*Task details*. Take the lines below between the one holding "Task: Go to" and the one holding "Select the Analytics", inclusive, and copy them exactly. Add nothing.

Stored entries
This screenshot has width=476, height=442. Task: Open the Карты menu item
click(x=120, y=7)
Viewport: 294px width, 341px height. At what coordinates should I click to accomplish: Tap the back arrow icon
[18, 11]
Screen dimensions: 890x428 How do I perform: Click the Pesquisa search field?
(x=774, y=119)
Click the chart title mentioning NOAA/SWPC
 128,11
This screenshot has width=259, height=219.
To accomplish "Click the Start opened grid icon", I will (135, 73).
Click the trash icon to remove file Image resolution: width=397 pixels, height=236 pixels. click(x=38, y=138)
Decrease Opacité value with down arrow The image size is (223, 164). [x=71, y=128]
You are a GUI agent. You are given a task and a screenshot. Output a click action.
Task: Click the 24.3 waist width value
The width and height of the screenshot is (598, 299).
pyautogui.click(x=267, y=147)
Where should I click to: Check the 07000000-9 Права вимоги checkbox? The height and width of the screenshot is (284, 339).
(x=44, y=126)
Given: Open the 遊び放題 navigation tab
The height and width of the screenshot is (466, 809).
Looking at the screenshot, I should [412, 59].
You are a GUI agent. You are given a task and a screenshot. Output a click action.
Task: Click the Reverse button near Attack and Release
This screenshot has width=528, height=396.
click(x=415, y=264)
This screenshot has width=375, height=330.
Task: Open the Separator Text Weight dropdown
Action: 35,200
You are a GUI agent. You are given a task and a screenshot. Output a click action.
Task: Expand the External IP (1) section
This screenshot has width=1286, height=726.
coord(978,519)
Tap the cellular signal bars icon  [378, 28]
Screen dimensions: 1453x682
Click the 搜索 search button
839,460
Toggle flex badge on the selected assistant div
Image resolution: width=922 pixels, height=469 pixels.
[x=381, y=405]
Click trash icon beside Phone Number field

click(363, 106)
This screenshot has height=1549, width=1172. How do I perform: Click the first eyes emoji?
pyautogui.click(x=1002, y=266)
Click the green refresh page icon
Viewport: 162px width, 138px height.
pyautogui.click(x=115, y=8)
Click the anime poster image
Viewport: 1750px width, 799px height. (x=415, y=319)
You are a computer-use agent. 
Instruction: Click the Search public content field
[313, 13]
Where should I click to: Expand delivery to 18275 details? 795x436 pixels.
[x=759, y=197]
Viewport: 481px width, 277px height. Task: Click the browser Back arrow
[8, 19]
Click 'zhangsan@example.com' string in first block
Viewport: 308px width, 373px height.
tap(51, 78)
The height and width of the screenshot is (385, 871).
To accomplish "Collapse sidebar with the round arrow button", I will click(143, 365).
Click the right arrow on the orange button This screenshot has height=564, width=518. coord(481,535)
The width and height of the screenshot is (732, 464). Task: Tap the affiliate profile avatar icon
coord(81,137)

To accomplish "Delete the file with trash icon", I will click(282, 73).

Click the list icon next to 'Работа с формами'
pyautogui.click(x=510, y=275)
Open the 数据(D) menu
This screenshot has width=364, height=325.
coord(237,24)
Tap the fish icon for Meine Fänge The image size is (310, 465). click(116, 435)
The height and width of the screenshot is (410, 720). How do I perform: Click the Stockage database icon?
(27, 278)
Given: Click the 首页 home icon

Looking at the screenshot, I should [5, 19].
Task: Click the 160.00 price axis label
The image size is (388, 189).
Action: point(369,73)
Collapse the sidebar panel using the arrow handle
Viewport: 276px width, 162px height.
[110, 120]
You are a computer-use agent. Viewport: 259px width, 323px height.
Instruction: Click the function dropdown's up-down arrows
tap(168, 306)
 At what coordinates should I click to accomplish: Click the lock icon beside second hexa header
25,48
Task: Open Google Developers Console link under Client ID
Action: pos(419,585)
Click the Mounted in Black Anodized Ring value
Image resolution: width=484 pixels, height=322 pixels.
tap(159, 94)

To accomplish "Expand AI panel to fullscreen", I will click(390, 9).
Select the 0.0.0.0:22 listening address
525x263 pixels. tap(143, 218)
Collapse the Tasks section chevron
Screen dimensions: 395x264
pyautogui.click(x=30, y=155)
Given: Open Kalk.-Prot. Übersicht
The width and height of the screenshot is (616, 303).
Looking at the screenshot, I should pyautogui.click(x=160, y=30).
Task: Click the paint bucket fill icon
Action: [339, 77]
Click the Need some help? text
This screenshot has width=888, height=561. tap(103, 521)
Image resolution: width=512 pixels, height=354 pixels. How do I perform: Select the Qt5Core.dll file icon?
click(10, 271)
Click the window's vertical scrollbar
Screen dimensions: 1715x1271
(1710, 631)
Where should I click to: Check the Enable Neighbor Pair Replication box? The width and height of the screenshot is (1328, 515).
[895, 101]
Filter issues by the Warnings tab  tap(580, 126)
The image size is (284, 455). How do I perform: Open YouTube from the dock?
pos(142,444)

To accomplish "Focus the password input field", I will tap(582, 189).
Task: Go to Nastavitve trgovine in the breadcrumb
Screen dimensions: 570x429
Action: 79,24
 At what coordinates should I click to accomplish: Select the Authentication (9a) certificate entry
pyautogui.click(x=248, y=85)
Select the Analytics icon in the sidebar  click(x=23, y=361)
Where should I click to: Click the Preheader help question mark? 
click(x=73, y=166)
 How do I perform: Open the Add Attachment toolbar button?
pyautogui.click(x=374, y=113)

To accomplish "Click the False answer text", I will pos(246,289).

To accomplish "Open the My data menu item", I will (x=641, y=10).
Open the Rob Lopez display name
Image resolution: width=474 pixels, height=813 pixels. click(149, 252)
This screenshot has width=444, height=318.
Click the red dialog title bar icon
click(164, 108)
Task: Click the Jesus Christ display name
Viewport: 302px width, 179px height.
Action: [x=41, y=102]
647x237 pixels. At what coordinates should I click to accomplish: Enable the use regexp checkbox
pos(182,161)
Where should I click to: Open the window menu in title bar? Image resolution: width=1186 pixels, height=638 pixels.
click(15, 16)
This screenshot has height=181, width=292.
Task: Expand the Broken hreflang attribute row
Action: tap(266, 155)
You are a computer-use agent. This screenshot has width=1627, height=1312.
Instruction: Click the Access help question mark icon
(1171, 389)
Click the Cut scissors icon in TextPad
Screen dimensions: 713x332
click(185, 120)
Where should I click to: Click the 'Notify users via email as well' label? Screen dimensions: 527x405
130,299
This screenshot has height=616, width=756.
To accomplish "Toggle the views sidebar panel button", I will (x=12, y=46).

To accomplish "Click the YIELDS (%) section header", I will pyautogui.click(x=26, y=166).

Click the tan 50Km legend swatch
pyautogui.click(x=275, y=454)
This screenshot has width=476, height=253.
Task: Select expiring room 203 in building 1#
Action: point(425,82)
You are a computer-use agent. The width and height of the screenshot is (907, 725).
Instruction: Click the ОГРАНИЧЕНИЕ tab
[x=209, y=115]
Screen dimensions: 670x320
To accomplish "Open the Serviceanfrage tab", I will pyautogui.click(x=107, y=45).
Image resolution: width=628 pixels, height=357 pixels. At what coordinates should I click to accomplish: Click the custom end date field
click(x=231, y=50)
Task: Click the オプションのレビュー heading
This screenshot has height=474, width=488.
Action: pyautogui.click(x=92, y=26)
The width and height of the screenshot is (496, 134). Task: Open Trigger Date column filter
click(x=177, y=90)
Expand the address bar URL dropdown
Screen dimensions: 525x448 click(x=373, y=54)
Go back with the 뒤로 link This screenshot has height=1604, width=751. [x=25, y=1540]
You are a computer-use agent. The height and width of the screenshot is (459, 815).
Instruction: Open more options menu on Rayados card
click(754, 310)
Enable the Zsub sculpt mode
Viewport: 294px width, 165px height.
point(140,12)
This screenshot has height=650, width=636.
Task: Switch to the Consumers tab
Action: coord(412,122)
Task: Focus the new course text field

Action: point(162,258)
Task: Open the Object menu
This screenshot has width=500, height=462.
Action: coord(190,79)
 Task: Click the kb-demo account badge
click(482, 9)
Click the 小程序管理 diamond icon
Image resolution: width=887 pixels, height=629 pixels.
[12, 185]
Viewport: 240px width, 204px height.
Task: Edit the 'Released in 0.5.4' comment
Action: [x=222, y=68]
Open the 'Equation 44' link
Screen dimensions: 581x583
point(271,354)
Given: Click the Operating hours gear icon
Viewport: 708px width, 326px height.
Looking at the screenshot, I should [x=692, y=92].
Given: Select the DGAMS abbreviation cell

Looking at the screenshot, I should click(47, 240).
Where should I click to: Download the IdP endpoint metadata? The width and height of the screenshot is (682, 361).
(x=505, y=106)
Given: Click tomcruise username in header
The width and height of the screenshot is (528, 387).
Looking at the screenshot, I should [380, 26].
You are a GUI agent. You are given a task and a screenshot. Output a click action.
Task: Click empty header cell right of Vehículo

*Solution for this problem*.
Task: Go to Nastavitve trgovine in the breadcrumb
Screen dimensions: 570x429
Action: 79,24
 At what coordinates should I click to accomplish: Select the Authentication (9a) certificate entry
pyautogui.click(x=248, y=85)
Select the Analytics icon in the sidebar  click(x=23, y=361)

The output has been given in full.